:: TASK DESCRIPTION ::
Reproduce the Kursawe optimization notebook text below in full, with every character, line break, and code line unchanged.

Please be paitent as the container builds as it may take a while to download and install required Anaconda packages.

Once the image is finsihed building you should see the `kursawe.sif` file in `microservices` directory. You are now ready to proceede to the next steps.

### Imports


In [None]:
%matplotlib inline
import sys
sys.path.append("../JSON/")

from models.parameter.base import ParameterModel
from models.command.container import ApptainerDriverCommand
from models.workflow.base import BaseDriverWorkflow
from models.optimizer.base import BaseObjectiveFunction

import torch
from evotorch import Problem
from evotorch.algorithms import SteadyStateGA
from evotorch.operators import GaussianMutation
from evotorch.logging import PandasLogger

import matplotlib.pyplot as plt
import pandas as pd

### Defining the `ParameterModel` Object and `Parameter` Class

The Kursawe function will take in a vector of length 3 so we need to define a `ParameterModel` object which can provide a template for the vector.

After that we convert the `ParameterModel` object to a `Parameter` class using the `.to_param()` method which gives us a way to build vectors which are confined to the bounds we set in the model.

:: DATASET ROWS ::
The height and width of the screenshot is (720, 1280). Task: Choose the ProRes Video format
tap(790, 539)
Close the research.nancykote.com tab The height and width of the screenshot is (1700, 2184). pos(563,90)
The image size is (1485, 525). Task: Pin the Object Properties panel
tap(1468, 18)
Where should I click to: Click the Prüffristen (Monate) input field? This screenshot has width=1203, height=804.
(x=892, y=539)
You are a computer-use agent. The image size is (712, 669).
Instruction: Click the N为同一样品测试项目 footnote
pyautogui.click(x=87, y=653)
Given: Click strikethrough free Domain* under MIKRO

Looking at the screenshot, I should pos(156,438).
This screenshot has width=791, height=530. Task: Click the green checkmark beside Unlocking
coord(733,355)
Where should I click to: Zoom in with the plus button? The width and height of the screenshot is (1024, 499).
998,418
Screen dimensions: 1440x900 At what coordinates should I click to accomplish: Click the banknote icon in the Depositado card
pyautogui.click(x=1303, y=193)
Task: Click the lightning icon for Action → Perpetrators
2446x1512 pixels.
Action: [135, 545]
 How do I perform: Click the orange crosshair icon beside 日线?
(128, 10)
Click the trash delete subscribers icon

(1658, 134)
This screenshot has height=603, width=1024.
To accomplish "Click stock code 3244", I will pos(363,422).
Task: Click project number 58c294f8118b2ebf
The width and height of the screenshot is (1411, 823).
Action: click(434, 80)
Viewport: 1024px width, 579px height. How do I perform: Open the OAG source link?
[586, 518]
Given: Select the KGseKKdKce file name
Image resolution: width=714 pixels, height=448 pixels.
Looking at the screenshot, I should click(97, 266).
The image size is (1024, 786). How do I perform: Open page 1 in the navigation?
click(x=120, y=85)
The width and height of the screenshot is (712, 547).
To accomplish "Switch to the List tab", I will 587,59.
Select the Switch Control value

:: THE ANSWER ::
Please be paitent as the container builds as it may take a while to download and install required Anaconda packages.

Once the image is finsihed building you should see the `kursawe.sif` file in `microservices` directory. You are now ready to proceede to the next steps.

### Imports


In [None]:
%matplotlib inline
import sys
sys.path.append("../JSON/")

from models.parameter.base import ParameterModel
from models.command.container import ApptainerDriverCommand
from models.workflow.base import BaseDriverWorkflow
from models.optimizer.base import BaseObjectiveFunction

import torch
from evotorch import Problem
from evotorch.algorithms import SteadyStateGA
from evotorch.operators import GaussianMutation
from evotorch.logging import PandasLogger

import matplotlib.pyplot as plt
import pandas as pd

### Defining the `ParameterModel` Object and `Parameter` Class

The Kursawe function will take in a vector of length 3 so we need to define a `ParameterModel` object which can provide a template for the vector.

After that we convert the `ParameterModel` object to a `Parameter` class using the `.to_param()` method which gives us a way to build vectors which are confined to the bounds we set in the model.